> [THE TASK]
An exact repetition of every entry, with no images, is the required answer.

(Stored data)
◇ ◇ ◇

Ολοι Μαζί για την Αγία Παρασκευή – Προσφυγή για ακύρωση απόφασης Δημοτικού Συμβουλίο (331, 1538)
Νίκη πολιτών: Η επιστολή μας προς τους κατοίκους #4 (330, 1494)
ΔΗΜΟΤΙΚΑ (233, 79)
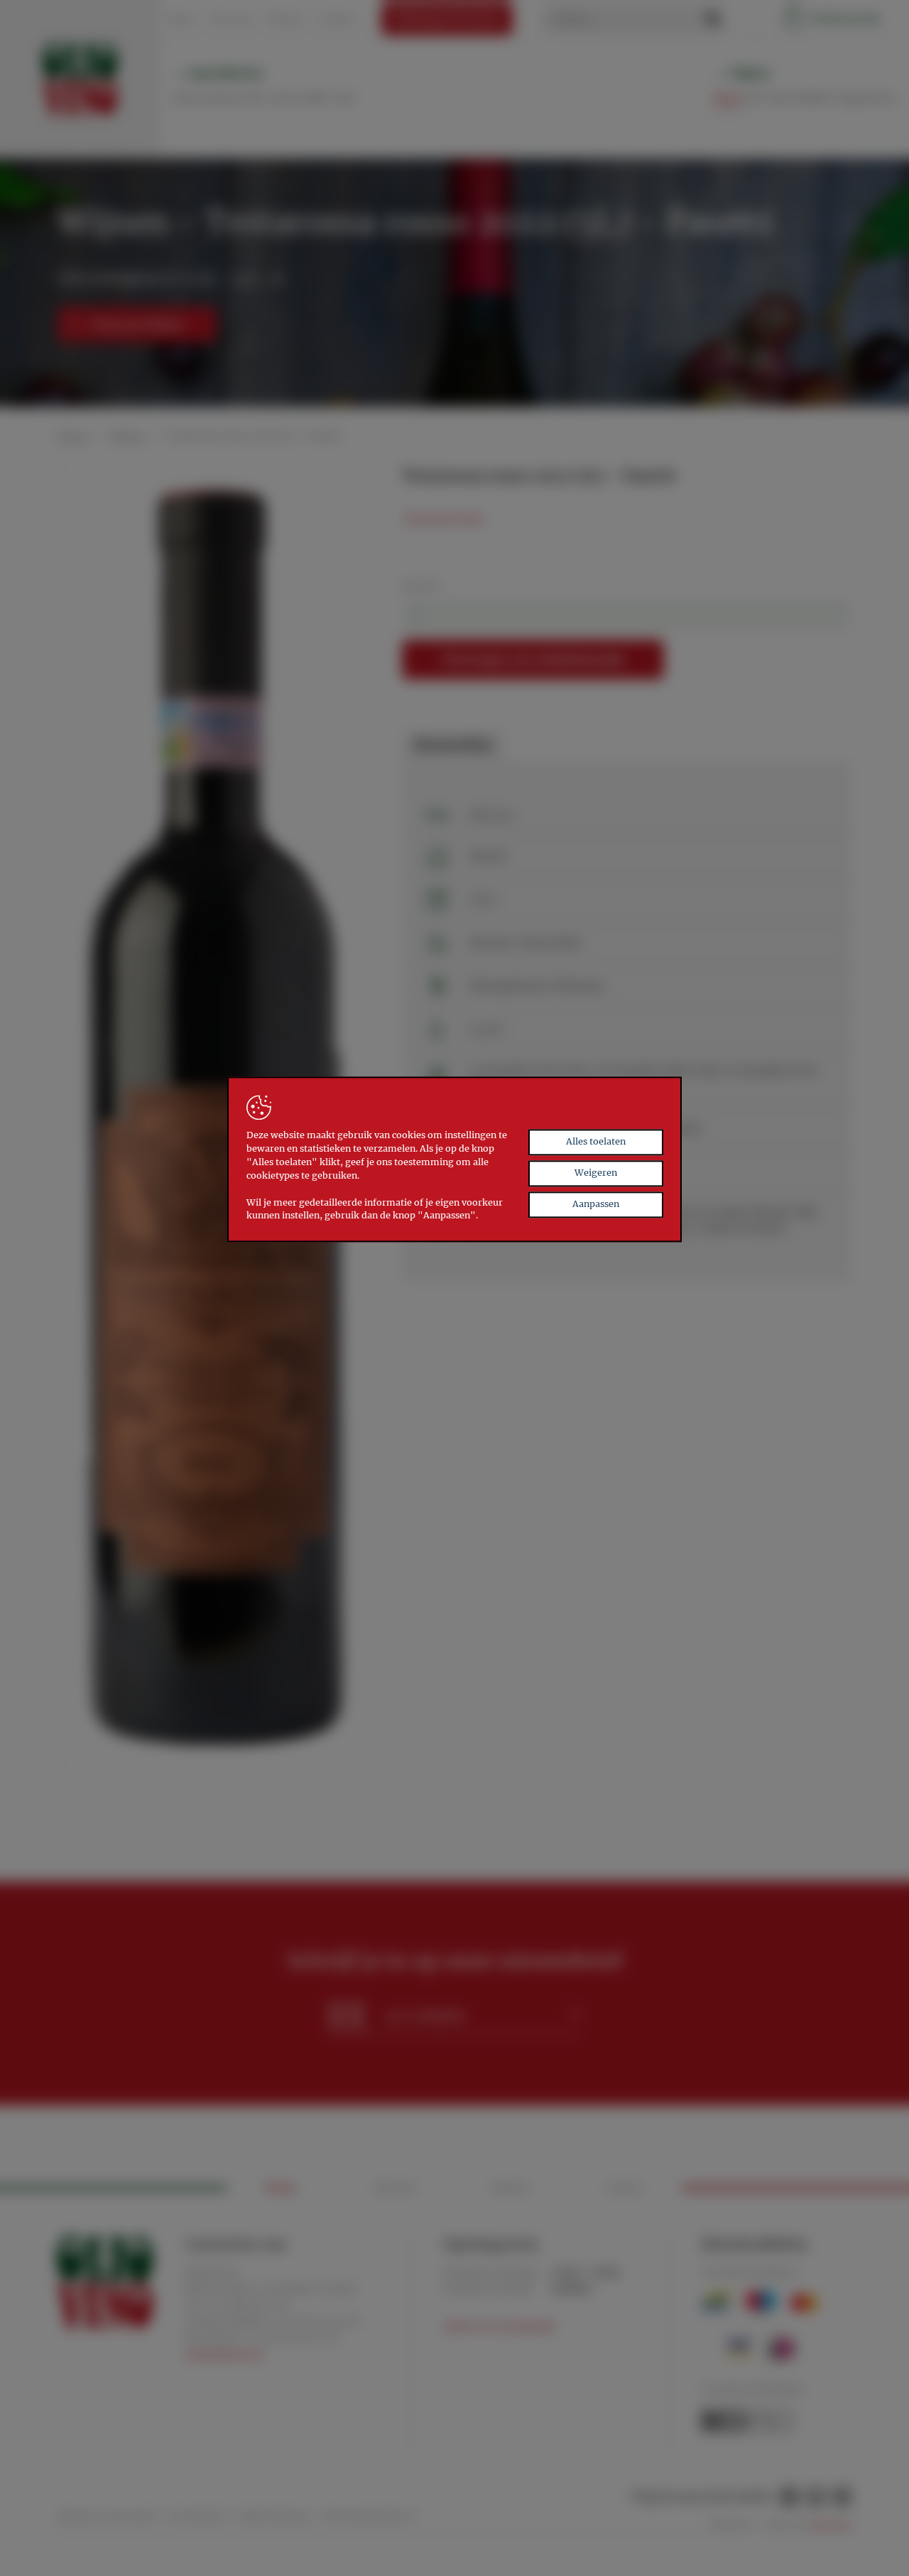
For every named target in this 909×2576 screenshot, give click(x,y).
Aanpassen (595, 1204)
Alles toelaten (596, 1141)
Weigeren (596, 1172)
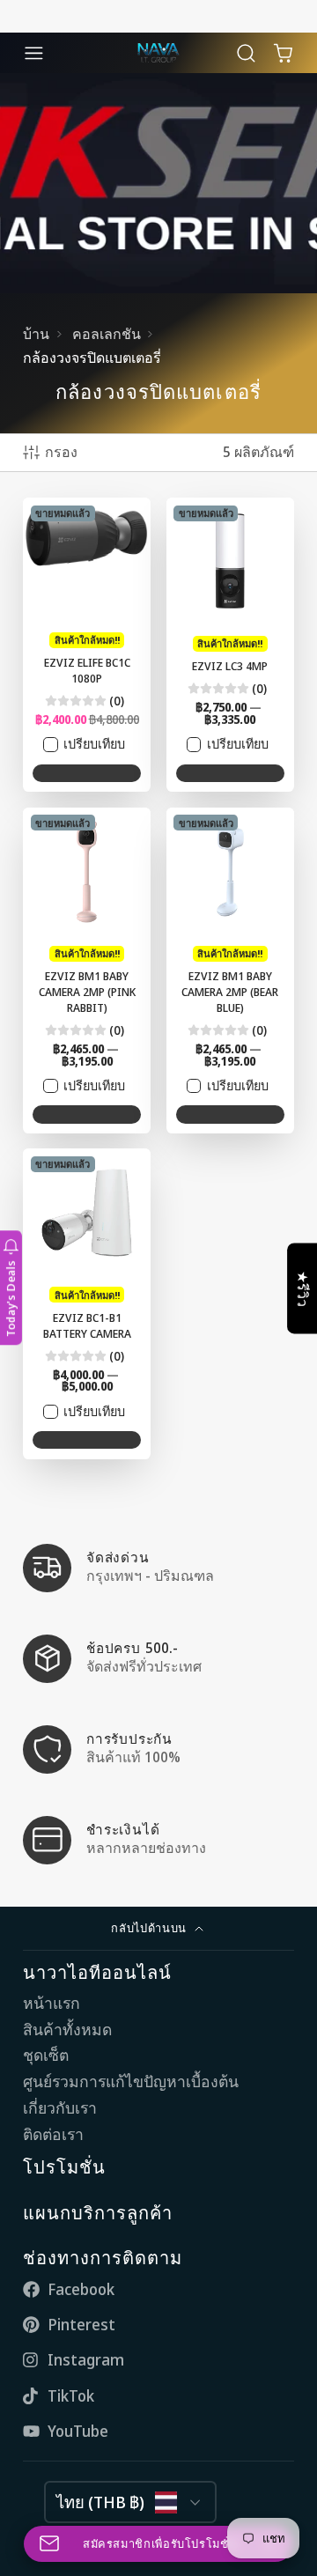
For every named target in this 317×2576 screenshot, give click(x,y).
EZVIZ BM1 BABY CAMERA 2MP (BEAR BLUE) (230, 970)
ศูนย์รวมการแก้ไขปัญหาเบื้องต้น (131, 2081)
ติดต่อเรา (53, 2134)
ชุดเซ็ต (46, 2055)
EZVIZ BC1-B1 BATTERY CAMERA (87, 1303)
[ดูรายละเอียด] (158, 1568)
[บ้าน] (158, 53)
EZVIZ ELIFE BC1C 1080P (87, 645)
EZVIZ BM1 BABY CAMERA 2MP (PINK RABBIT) (87, 970)
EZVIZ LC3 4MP (230, 645)
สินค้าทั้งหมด (67, 2029)
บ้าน (36, 334)
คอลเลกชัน (106, 334)
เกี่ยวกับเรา (60, 2108)
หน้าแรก (51, 2003)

◇ ◇ ◇

> [RESULT]
Ολοι Μαζί για την Αγία Παρασκευή – Προσφυγή για ακύρωση απόφασης Δημοτικού Συμβουλίο (331, 1538)
Νίκη πολιτών: Η επιστολή μας προς τους κατοίκους #4 (330, 1494)
ΔΗΜΟΤΙΚΑ (233, 79)
For every named target in this 909×2576 screenshot, give click(x,y).
Aanpassen (595, 1204)
Alles toelaten (596, 1141)
Weigeren (596, 1172)
For every named target in this 317×2576 screenshot, give click(x,y).
EZVIZ BM1 BABY CAMERA 2MP (BEAR BLUE) (230, 970)
ศูนย์รวมการแก้ไขปัญหาเบื้องต้น (131, 2081)
ติดต่อเรา (53, 2134)
ชุดเซ็ต (46, 2055)
EZVIZ BC1-B1 BATTERY CAMERA (87, 1303)
[ดูรายละเอียด] (158, 1568)
[บ้าน] (158, 53)
EZVIZ ELIFE BC1C 1080P (87, 645)
EZVIZ BM1 BABY CAMERA 2MP (PINK RABBIT) (87, 970)
EZVIZ LC3 4MP (230, 645)
สินค้าทั้งหมด (67, 2029)
บ้าน (36, 334)
คอลเลกชัน (106, 334)
เกี่ยวกับเรา (60, 2108)
หน้าแรก (51, 2003)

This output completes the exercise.